Miguel Ángel González

Miguel Ángel González

El 23 de octubre de 2013 -¡cómo pasa el tiempo-, la entrañable y emblemática Librería Canuda que nos daba refugio en Barcelona junto al Ateneu, bajó la persiana. Hoy es una tienda prêt-a-pôrter. Con más de 400.000 títulos, reconfortaba su inconfundible olor a papel húmedo y a libro viejo. En su sótano se inspiró Ruiz Zafón para crear ‘el Cementerio de los Libros’ de La sombra del viento. En aquella maravillosa librería, el señor Mallofré nos aconsejaba. Al hablar aquí de La Náusea sartriana recuerdo la ‘Canuda’ porque en ella conseguí un ejemplar de su primera edición, la de 1949, publicada en Méjico por la Editorial Diana. Sus páginas ya están amarillas y, al pasarlas, dejan oír un leve crujido. Pero dejémonos de nostalgias y vamos a lo que voy.

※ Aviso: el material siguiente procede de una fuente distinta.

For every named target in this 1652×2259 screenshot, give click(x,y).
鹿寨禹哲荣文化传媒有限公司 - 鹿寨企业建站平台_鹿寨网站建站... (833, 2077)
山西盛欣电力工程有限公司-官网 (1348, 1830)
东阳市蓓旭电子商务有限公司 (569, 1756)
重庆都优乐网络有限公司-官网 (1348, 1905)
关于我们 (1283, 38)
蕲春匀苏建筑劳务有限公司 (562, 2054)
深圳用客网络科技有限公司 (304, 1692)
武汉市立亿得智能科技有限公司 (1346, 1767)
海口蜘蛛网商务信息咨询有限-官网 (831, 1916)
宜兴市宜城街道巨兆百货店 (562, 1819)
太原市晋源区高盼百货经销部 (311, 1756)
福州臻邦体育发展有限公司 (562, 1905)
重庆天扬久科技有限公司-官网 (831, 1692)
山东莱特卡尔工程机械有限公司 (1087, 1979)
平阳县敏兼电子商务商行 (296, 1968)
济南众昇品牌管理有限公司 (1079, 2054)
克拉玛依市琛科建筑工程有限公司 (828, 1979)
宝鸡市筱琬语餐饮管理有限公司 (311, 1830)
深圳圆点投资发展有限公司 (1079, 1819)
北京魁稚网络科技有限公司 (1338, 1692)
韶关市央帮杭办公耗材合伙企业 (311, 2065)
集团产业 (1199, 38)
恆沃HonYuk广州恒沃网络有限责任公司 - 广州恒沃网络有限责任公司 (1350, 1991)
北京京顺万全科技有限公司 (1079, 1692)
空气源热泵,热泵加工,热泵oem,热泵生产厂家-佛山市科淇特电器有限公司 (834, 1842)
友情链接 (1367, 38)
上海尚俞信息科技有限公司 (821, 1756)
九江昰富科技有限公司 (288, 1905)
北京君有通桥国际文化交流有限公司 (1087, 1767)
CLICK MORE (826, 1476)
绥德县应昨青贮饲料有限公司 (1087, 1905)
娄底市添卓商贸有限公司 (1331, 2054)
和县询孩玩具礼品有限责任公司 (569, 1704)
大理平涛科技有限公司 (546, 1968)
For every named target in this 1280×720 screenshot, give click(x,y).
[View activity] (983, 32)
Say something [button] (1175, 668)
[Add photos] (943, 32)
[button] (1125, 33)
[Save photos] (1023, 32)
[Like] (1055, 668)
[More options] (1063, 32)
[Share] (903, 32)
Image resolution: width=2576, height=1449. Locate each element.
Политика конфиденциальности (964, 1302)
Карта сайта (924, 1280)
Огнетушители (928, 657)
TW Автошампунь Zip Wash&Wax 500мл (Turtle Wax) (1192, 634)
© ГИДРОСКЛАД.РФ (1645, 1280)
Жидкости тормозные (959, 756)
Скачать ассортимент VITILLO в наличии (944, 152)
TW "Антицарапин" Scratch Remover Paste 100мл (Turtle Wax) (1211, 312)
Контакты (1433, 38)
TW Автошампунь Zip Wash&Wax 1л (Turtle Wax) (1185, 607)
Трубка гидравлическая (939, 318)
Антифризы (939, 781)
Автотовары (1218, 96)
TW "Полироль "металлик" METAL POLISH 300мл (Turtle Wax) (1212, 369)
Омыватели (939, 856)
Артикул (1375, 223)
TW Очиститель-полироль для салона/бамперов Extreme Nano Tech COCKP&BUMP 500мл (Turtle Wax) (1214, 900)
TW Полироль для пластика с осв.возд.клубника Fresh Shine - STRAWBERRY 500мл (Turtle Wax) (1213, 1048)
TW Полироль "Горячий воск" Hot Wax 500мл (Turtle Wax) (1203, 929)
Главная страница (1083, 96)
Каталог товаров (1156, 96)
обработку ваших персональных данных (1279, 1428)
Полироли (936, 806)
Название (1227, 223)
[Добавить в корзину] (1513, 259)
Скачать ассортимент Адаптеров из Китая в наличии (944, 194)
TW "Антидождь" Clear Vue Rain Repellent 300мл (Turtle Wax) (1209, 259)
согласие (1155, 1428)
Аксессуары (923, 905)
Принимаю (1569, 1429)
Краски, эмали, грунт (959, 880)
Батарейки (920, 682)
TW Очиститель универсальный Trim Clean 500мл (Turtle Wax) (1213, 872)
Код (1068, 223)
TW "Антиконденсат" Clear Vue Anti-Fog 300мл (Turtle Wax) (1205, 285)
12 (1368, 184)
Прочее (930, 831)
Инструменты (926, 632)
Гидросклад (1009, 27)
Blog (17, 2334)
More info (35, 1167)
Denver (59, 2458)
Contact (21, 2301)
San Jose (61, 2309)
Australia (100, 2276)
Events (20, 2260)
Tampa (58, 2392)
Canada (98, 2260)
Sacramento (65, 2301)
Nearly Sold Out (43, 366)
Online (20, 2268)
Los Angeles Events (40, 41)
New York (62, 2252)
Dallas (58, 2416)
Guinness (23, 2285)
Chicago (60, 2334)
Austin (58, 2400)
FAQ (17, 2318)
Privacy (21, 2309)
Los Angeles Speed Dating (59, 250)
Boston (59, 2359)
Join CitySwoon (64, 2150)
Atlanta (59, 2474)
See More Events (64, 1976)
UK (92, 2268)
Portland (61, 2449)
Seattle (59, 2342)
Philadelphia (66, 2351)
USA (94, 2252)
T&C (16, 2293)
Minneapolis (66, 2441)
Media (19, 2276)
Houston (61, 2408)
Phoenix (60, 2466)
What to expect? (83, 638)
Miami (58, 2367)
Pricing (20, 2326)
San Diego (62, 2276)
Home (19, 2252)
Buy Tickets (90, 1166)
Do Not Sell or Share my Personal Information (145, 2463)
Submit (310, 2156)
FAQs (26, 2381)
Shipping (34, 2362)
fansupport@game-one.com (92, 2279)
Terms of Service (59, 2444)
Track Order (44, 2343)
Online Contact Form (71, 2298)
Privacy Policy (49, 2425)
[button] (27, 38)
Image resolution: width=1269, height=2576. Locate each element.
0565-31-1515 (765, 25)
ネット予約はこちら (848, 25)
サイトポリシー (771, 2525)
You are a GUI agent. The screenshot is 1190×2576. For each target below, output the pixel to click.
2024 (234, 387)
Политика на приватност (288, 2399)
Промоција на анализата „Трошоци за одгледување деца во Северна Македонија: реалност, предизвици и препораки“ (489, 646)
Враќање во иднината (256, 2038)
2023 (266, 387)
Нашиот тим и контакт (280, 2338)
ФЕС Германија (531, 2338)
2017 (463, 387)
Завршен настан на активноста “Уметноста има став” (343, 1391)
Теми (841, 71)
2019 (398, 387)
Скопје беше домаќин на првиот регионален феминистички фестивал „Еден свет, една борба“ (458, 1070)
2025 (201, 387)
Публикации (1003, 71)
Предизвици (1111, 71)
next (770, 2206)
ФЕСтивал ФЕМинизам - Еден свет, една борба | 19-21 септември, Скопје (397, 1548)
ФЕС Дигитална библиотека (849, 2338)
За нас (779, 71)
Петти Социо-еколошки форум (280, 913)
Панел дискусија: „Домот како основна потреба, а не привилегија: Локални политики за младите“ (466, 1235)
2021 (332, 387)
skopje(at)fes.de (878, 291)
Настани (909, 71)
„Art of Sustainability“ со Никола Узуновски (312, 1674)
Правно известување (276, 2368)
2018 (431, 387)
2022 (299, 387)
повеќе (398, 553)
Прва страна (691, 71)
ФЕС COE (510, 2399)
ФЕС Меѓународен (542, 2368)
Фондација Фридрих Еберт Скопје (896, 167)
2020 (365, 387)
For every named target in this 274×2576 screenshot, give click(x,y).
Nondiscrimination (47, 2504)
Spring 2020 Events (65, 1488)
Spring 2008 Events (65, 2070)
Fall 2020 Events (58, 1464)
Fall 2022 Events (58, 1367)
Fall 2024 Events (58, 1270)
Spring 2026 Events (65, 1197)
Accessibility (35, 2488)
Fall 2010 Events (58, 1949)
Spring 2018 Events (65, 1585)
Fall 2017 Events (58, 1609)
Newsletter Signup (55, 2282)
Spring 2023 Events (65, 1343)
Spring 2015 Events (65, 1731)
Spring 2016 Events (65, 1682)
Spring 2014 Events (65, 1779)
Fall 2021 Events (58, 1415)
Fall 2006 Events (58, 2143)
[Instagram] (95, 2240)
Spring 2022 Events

Confieso que a Sartre le tengo ojeriza. Y no porque nos haya dejado perlas como «el infierno son los otros». Ocurre que me resulta gélido, antipático, tramposo y teórico hasta el aburrimiento. Tal vez exagero, pero traten de hincarle el diente a ‘El Ser y la Nada’ o, si lo prefieren, a la ‘Crítica de la Razón Dialéctica’, un alambicado intento de que el existencialismo insuflara dialéctica al marxismo. Sartre es más accesible en otros textos. Prolífico como una coneja, escribió novelas, ensayo, filosofía, crítica literaria, biografías y teatro. Sin salirse en ningún momento, un tanto acartonado, del triángulo absurdo-contingencia-libertad, un escenario sin Dios en el que el hombre está solo, sumido en la angustia y la desesperación. Manipulador y en su fría lucidez, Sartre, como le soltó Camus, cae a veces en su propia trampa. Afirma, por ejemplo, la inexistencia de Dios porque su sola idea es impensable, cuando con ello no prueba nada. Es cierto que Dios no cabe en un concepto. Si lo pudiéramos pensar no sería Dios, pero ello no dice nada de su existencia. Es muy posible que Dios no exista, pero que no lo podamos pensar no prueba su inexistencia. También afirma que aunque Dios existiera, el hombre seguiría siendo un sinsentido. Nuestro sesudo filósofo está empecinado en colocar al ser humano en un cul de sac, en un callejón sin salida, una fijación que encontramos en todas sus obras, ‘La náusea’, ‘Las moscas’, ‘Muertos sin sepultura’, ‘A puerta cerrada’, ‘El diablo y Dios’, ‘Las manos sucias’… Digo yo que, para no preocuparle Dios, resulta curioso ver hasta qué punto se ocupa de Él. Sartre es admirable, sin embargo, en muchos otros aspectos. Tiene un gesto notable cuando rechaza el Premio Nobel de Literatura (1964), porque aceptarlo, según dijo, iba contra sus principios. ¿Respuesta sincera o visceral? ¿Desplante para ganar notoriedad? ¿Rabia de que se le concediera antes a Camus? No podemos saberlo. Cabe también decir, para decirlo todo, que aunque ostente el título de patriarca del existencialismo, Sartre no inventa el Mediterráneo. Jaspers se le había adelantado. Y también Kierkergaard: «Cada quién se elige a sí mismo enfrentando la angustiante posibilidad de la Nada».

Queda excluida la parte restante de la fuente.